I am a crazy book person.  Even though I have plenty of books to read at home, on May 4th I took an Uber to the Colonie Town Library for their book sale. As it turns out,  there were also sales at the East Greenbush and Schenectady libraries on the same day,  but I thought Colonie was the closest.  I was glad to be out and about,  doing what I love most, browsing for books to buy.

I was very happy that I went. I bought 15 books and it was an eclectic mix. I found classics,  post modern novels and even some popular fiction like Me Before You by Jojo Moyes. I found classics I was looking for like The Red Badge of Courage by Stephen Crane and The Call of the Wild and White Fang by Jack London.  Both are authors I haven’t read anything by,  so I am looking forward to reading those books. I also found a copy of the Latin classic The Golden Ass by Apuleius. On the more post Modern spectrum I bought copies of Roberto Bolano’s The Savage Detectives  and Blindness by Jose Saramago. I also bought the first volume of Karl Ove Knausgard’s My Struggle.

There were books by authors I wanted to read more of of like Joyce Carol Oates’ Angel of Life, and A Yellow Raft in Blue Waters by Michael Dorris. I remember my mom used to have a copy of Peace Like a River by Lief Enger. I also bought The Winds of War by Herman Wouk, a Penguin classics edition of the Indian novel The Guide by R.K. Narayan and a NYRB edition  of A High Wind in Jamaica by Richard Hughes. I also bought a mystery novel by Nicholas Blake called The Widow’s Cruise and a book I never heard before called Kissing in Manhattan by David Schickler. For a dollar,  how can you go wrong?

Usually when I go to book sales, I usually have a list in my head of books I want.  At The Book House a couple of months ago,  I finally bought a copy of A Gentleman in Moscow by Amor Towles. My mom raved about it after reading it for her book club. I am still looking for Lincoln in the Bardo by George Saunders and Manhattan Beach by Jennifer Eagan.
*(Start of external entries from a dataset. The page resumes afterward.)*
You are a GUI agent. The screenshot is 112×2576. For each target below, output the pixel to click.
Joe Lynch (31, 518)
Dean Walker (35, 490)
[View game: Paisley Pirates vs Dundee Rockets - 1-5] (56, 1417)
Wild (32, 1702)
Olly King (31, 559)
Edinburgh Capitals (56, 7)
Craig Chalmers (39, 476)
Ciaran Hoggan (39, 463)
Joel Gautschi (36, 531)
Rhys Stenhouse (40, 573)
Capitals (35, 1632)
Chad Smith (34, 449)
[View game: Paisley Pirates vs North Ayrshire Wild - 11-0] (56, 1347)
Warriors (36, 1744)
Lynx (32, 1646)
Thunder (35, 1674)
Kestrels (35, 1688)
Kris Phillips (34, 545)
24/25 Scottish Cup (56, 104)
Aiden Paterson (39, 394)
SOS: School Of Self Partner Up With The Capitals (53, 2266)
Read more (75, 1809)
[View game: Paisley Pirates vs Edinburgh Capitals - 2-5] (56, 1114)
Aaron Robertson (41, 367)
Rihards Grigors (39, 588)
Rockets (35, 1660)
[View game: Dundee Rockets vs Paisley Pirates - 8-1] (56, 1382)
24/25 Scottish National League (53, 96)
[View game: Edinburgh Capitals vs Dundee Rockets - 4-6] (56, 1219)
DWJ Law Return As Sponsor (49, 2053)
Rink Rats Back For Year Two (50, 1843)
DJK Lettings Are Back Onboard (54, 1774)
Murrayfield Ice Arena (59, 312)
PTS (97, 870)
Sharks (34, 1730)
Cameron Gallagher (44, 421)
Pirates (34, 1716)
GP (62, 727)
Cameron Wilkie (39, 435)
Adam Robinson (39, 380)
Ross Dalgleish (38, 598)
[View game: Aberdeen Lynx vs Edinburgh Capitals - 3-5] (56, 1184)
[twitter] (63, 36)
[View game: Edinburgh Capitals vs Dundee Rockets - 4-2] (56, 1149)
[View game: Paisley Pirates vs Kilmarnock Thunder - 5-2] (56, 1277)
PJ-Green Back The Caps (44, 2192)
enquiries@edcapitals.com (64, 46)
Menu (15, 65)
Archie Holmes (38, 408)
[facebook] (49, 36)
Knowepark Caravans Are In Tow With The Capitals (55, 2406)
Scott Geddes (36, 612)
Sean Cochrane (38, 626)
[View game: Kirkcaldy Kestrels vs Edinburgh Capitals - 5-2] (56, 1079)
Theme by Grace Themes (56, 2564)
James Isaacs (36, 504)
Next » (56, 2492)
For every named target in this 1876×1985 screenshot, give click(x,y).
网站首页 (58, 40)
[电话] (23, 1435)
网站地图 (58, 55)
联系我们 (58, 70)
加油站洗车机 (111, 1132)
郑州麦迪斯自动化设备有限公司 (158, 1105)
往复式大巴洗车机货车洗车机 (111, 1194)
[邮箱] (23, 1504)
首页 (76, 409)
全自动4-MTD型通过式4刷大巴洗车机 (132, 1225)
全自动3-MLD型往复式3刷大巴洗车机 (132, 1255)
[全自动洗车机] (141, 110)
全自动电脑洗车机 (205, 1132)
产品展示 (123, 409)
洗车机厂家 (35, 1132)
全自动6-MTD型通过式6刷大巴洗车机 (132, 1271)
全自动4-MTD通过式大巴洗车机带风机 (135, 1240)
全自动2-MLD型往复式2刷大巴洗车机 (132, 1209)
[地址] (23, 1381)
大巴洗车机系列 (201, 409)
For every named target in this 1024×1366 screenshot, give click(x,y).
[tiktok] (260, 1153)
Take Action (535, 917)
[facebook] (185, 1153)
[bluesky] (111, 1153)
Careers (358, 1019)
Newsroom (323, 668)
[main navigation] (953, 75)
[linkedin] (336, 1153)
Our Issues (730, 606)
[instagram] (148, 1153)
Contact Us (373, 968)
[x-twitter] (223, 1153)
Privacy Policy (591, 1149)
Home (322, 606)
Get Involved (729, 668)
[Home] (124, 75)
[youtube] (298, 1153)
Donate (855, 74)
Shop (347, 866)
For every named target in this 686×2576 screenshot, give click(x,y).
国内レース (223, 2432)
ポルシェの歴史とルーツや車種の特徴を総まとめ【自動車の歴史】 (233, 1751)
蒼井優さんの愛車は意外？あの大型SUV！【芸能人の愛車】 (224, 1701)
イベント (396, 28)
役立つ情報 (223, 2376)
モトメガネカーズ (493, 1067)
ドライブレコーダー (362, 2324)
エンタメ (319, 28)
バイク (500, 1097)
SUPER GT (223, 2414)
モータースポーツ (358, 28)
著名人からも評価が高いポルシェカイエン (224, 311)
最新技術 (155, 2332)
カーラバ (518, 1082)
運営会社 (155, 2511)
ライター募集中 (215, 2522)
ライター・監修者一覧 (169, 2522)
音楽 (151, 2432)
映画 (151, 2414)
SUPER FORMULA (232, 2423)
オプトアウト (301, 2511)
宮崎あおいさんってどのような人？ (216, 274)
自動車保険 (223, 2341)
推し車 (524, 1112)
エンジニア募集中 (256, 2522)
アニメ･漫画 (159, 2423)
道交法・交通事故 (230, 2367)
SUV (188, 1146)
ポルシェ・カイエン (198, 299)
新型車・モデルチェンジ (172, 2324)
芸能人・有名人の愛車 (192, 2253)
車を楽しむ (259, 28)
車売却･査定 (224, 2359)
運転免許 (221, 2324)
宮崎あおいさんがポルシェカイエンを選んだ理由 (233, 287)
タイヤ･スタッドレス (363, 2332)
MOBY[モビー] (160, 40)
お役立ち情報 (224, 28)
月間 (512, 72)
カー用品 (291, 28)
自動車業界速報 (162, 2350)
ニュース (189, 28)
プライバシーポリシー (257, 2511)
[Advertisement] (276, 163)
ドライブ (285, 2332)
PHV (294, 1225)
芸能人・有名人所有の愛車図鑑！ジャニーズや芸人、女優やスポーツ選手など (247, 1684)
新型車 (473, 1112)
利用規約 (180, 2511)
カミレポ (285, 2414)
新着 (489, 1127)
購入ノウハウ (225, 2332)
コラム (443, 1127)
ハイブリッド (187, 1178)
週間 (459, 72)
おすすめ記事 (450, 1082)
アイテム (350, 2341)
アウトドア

I also keep a lookout for books from my favorite authors.  I want to read Death Comes For the Archbishop by Willa Cather but I don’t have a copy. I gave away my copy of The Children by Edith Wharton and immediately regretted it.  I need a replacement copy. I am becoming a big fan of Adlous Huxley and think I would like his novels Eyeless in Gaza and Island.  I have not read a Graham Greene book I didn’t like and am looking for a copy of The Quiet American,  which takes place in Vietnam. And I loved reading last year The Moon and Sixpence and want to read Cakes and Ales by M Somerset Maugham.

We seem in the days of the Internet and iPhones to have lost the art of browsing.  I remember when I was a teenager, I would go to Strawberry Records and spend hours looking for an Elton John or Beatles album I didn’t have. I remember in my 20’s there was this old bookstore on Broadway.  I don’t remember the name of it but it used to have books stacked up high on tables. The cranky bald headed store owner would get upset if you disturbed the towering piles of books but I found in those piles books by John Updike,  Mary Mc Carthy or Jean Genet I knew I had to buy. I could spend hours there just looking at all the books. Unfortunately, the store is empty, another piece of blight in downtown Albany. I miss that store but that’s ok. A couple of weeks ago,  my friend Bev and I just happened to spot a sale at a Knight’s of Columbus on Route 7 and I found three Penguin Classics editions of Iris Murdoch books, The Bell, Nuns and Soldiers and a Fairly Honourable Defeat. My advice to all my bookish friends is don’t be afraid to browse. You never know what you will find if you aren’t looking for it.